The noble Lord said: My Lords, in moving Amendment No. 10 I shall speak also to Amendments Nos. 11 to 13. Clause 13 gives the courts the power in certain circumstances to offer offenders the opportunity to participate, at their own expense, in an "alcohol ignition interlock programme". Where an offender agrees to this, his overall period of disqualification may be reduced.
In Committee the noble Earl, Lord Attlee, questioned what would happen if a person other than the offender provided a specimen of breath to allow the offender to drive the car. I note that he has tabled an amendment to that effect today, which I hope he will withdraw when he has heard my remarks.
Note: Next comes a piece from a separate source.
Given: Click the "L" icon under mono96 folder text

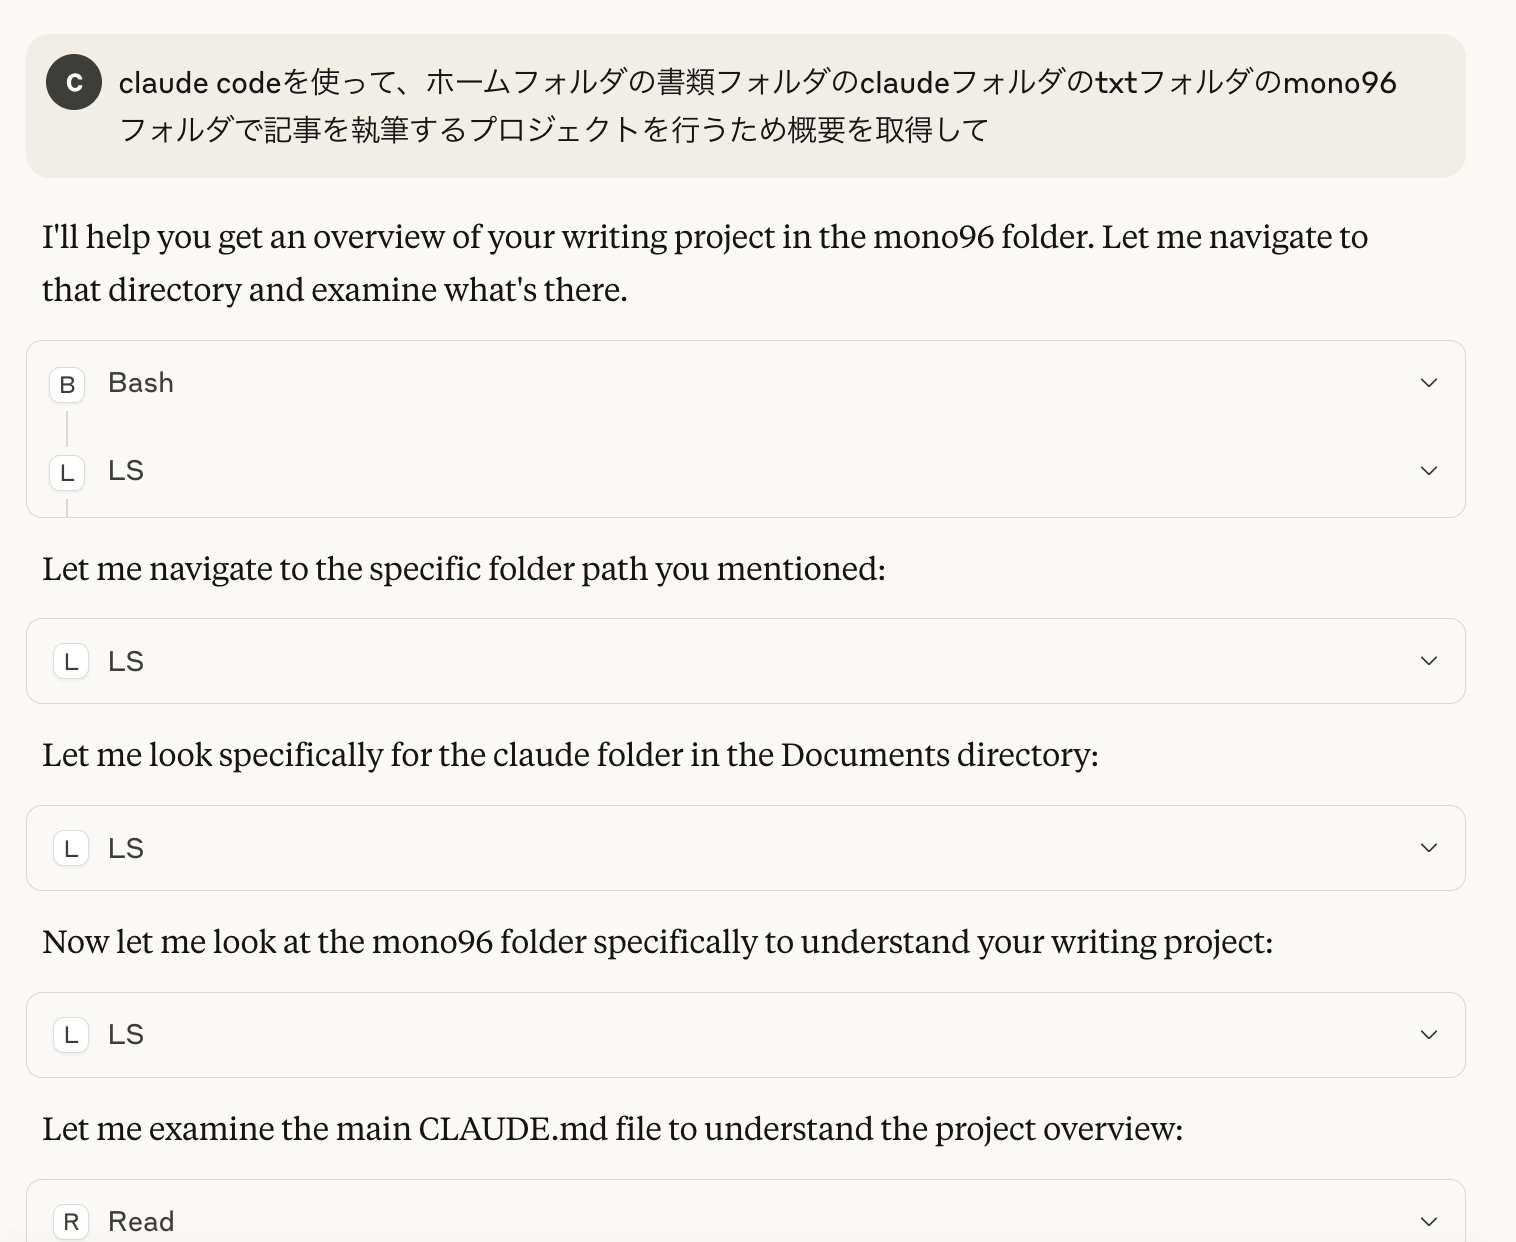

My response then and my view now is that the risk of the wrong person giving a breath specimen, or at least of this happening without detection, is low. A strong deterrence factor is that the offender, having committed money to the scheme and having the opportunity to drive again, will not risk throwing it all away. He has everything to lose. Nevertheless, I concede the point made by the noble Earl that a person who provides or attempts to provide a specimen of breath to enable the offender to drive the vehicle should not go unpunished, because it would be a serious interference with the law. We therefore propose to amend the provisions set out in new Section 34D(12) to provide not only that an offence will be committed where a person interferes with the alcohol ignition interlock with intent to cause it not to function or not to function properly, but it will now also be an offence for a person other than the offender to provide or attempt to provide a specimen of breath with intent to enable the offender to drive or continue to drive the vehicle. Government Amendment No. 10 substitutes a new subsection (12) into the proposed new Section 34D of the Road Traffic Offenders Act 1988 to achieve this. Government Amendments Nos. 12 and 13 are consequential amendments arising from Amendment No. 10.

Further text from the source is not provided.